Flying direct may sound great.
But not always taking a direct flight is an option.
In some situations it’s way more expensive than taking a connecting flight between the same two places, in other - you simply have no choice but to take a connecting flight. What is a connecting flight? What are the main differences between self transfer and airline transfer? How do connecting flights work? These are some of the questions we are going to answer in this guide.
Was your connecting flight delayed? Or cancelled? You might be entitled to compensation. In Europe, you may receive up to 600 euro for a flight.
Check your compensation online!
A connecting flight is two or more subsequent flights.
To put it simply, having a connecting flight means you will have to change planes. You will not be flying directly from A to B, but there will also be C. You will fly from A to C, and then from C to B. Sometimes there will be more than a single stop.
A wait at the airport between the two flights is called a layover.
In some situations connecting flight / transfer flight is the only option.
Because, for example, there are no direct flights.
What to do when you have a connecting flight?
If you are travelling on a single ticket connecting flight procedure is very easy.
This means that your flight is booked on one ticket. Yes, there might be two or even more flights one after another but you have booked them as one. With full service airlines like Lufthansa and KLM, the procedure is simple. However, if you want to have a connecting flight with low cost airlines not always you even have such an option.
When checking in your luggage in most cases it will be checked through to your last stop. When arriving at the connecting airport all you have to do is to go to your next gate and wait for the next plane, your next flight. There might be a security check in the terminal at the connecting airport. But mostly you don't have to do anything about your luggage. It's being taken care of by the airport personnel.

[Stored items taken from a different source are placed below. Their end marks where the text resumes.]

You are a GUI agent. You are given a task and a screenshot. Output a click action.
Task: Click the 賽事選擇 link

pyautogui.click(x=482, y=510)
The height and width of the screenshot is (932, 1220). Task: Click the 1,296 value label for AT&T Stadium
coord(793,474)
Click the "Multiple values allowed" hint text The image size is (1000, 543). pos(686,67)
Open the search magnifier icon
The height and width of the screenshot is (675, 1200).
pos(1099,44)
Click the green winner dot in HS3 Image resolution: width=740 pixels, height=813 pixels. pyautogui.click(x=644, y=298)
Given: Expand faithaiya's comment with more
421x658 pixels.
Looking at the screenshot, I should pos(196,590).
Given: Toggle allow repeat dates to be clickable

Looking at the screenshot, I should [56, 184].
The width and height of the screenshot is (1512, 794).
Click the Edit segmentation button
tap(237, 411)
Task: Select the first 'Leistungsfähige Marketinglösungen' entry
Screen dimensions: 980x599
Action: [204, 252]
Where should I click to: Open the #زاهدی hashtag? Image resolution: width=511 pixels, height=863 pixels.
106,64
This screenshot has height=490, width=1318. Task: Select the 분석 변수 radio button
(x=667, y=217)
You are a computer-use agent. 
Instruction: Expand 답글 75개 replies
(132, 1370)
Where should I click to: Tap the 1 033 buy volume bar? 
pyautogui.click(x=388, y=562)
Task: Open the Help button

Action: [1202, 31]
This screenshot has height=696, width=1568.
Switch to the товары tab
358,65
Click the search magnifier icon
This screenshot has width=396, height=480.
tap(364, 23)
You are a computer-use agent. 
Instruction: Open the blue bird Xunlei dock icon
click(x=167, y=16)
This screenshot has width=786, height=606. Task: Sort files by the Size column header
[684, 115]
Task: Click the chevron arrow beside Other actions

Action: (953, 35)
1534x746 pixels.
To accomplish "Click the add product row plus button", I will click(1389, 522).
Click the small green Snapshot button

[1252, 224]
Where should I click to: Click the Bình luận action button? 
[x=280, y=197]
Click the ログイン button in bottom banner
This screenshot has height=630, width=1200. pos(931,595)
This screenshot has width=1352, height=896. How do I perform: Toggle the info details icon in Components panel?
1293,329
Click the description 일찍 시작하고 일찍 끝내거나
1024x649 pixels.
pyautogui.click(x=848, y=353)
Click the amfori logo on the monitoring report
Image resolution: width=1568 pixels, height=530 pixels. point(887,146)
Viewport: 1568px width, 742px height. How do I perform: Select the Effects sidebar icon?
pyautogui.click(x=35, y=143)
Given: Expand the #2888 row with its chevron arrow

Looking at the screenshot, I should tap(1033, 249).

If, however, you have booked your flights separately - it's different.
Mostly you will have to take care of your luggage yourself.
What's even more important, you may have to enter the country you're travelling through, which means a visa might be necessary. Even if you aren't leaving the airport and are only collecting your luggage to check it in for the next flight.
So, check the visa rules before booking the flight.
Many large European airports work in the same way.
Click here to watch the video.
What does self transfer mean? What about connecting flights with different airlines?
Yes, it’s possible.
But remember - if you're be booking your flights separately (that's a self transfer), and, let's say, your first flight gets heavily delayed, so you can't make it to the next one. In situation like this it's gonna be your responsibility to buy yourself a new flight or flights.
You may still be entitled to flight delay compensation for that first flight.
But you'll have to buy a new flight yourself.
Such flights with such transfers - when flights are booked separately (from different or the same company) - are called self-transfer flights, or non-protected transfers.
The main difference between the two is this.
If there are problems, with self transfer flights you are less protected.
Another difference is what happens with your luggage.
In case of a self transfer mostly you have to take care of your checked luggage yourself. You have to collect it and check it in after every flight. None is going to transfer it for you. Take this into consideration when you'll be deciding about the length of the layover.
You will need extra time for that.
If it's airline protected transfer, even if you have a transfer with different airlines, your baggage mostly will be transfered for you. When in doubts ask about it at the moment of check in.
There are also transfers which are protected by the 3rd party. Such as separate flights bought via kiwi.com and which are protected by kiwi.com.
How to book connecting flights with different airlines?
Connecting flights with an airline protected connection are the easiest to book.
You can book them directly from the airline or via some third party service such as Kiwi, Expedia or eDreams. Just choose the origin and destination, select the dates and number of travellers, and press “Search”.
Some of these flights will be with one airline.
Others - with several, different airlines.
Pay attention if these really are airline protected transfers. If they aren't, that's usually written somewhere. If on the way you have to change airports, it's usually a clear sign, that these aren't airline protected transfers.
When in doubts, book directly from the website of an airline.
Also in this case it can be two or more different airlines.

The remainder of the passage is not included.